> [ACTIVITY] Which lines in the records below include the word "agent"? Report each of them in full.

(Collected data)
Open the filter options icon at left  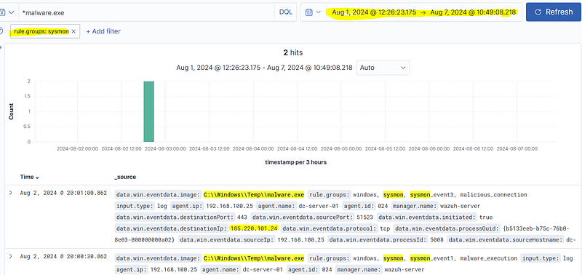coord(1,31)
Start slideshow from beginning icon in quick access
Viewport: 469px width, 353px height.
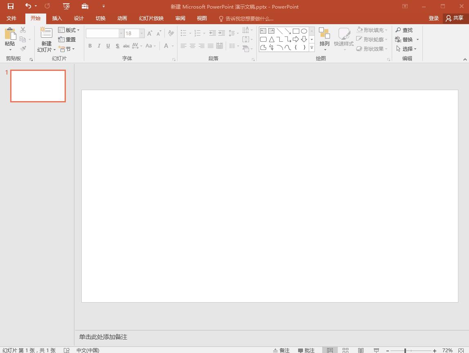67,6
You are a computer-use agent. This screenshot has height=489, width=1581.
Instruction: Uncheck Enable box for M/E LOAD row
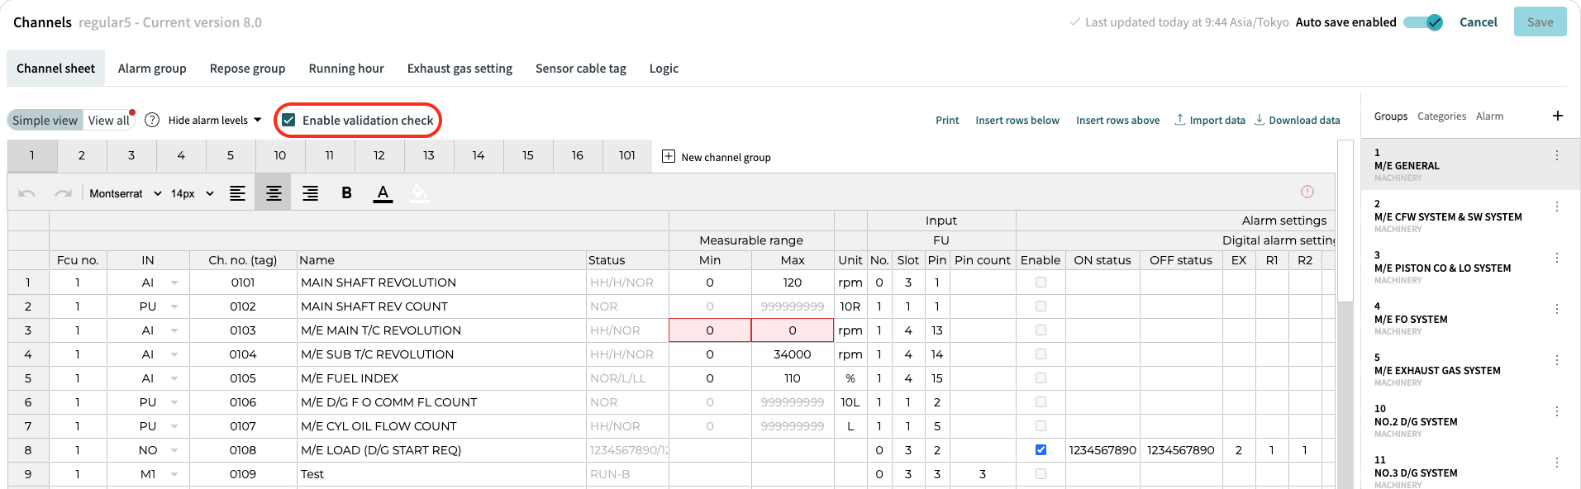pos(1041,450)
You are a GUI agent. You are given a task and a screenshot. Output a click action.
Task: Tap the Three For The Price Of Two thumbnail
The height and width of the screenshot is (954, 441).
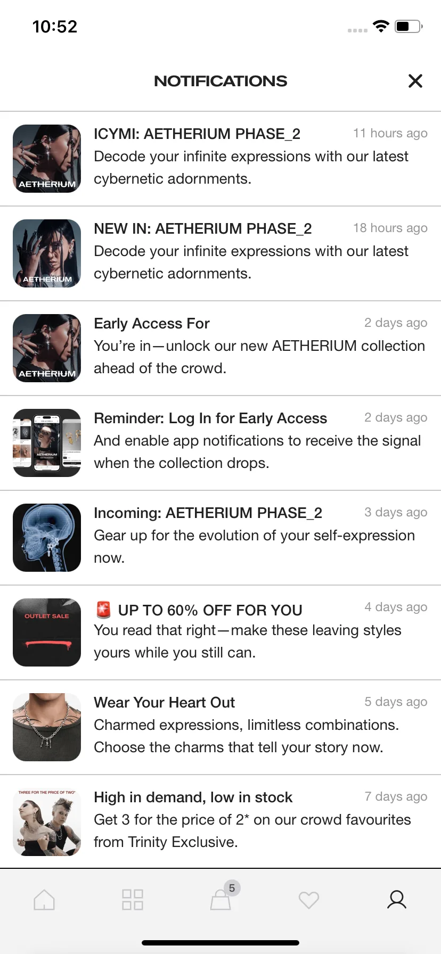(47, 822)
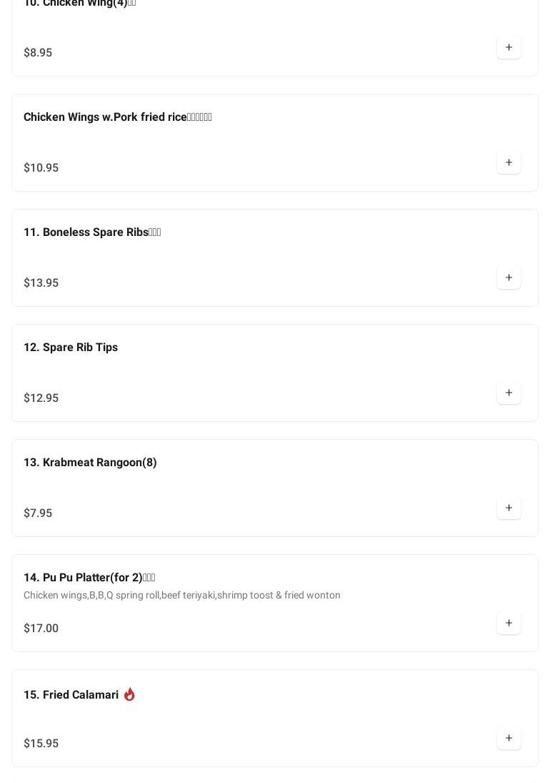
Task: Click the Pu Pu Platter description text
Action: point(182,596)
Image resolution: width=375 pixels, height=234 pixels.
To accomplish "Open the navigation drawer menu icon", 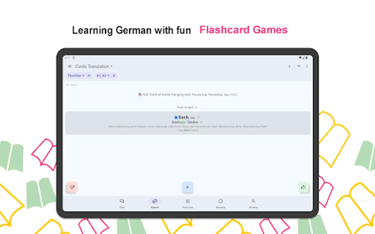I will tap(70, 66).
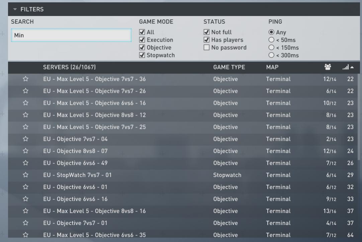
Task: Favorite the EU Objective 6vs6 - 49 server
Action: point(25,163)
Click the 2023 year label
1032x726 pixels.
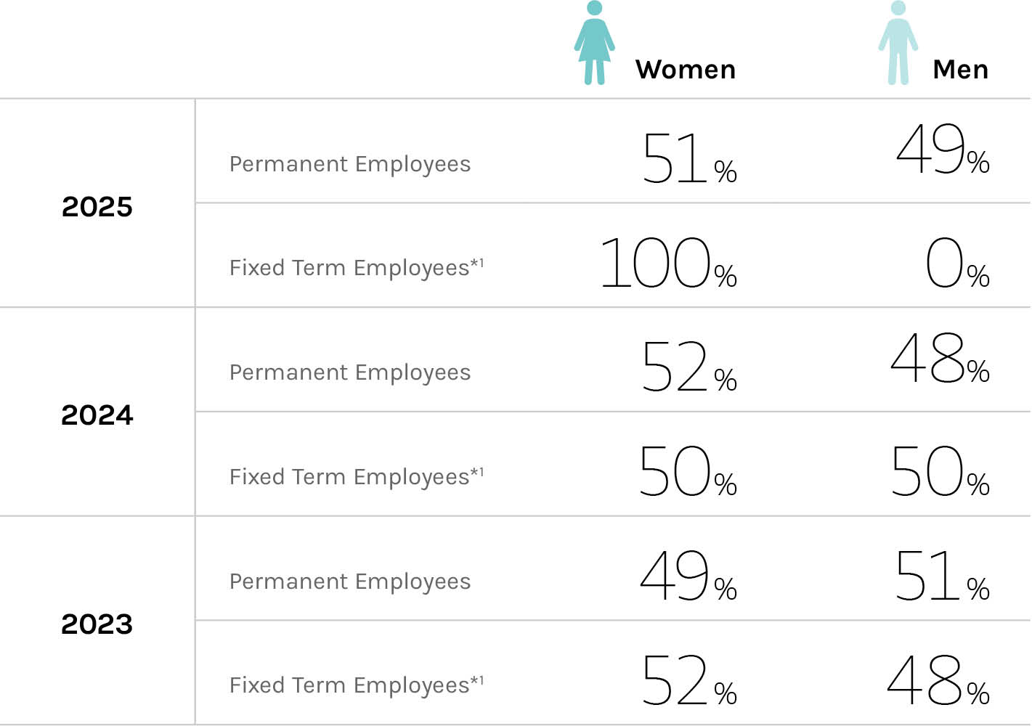click(97, 624)
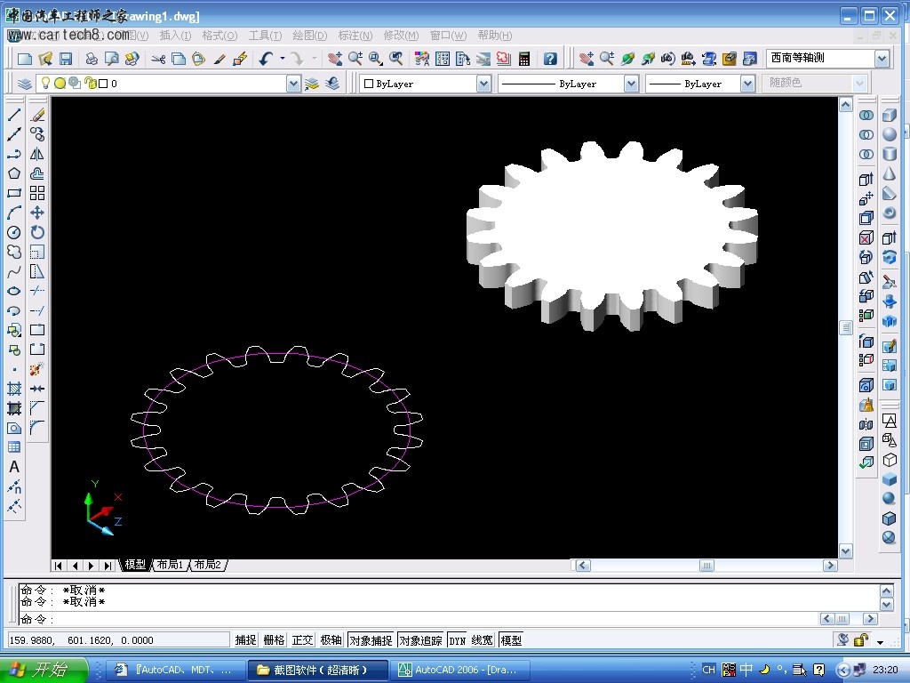Viewport: 910px width, 683px height.
Task: Toggle 捕捉 snap mode in status bar
Action: point(245,640)

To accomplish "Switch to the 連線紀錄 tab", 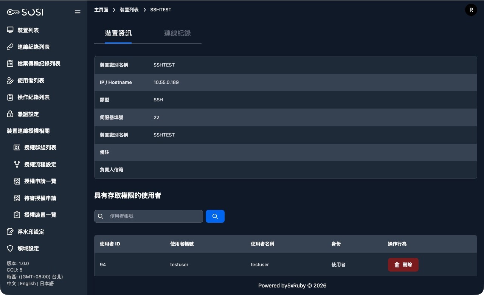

> [ANSWER SPACE]
You are a computer-use agent. This screenshot has height=489, width=1581.
You are a GUI agent. You are given a task and a screenshot. Output a click action.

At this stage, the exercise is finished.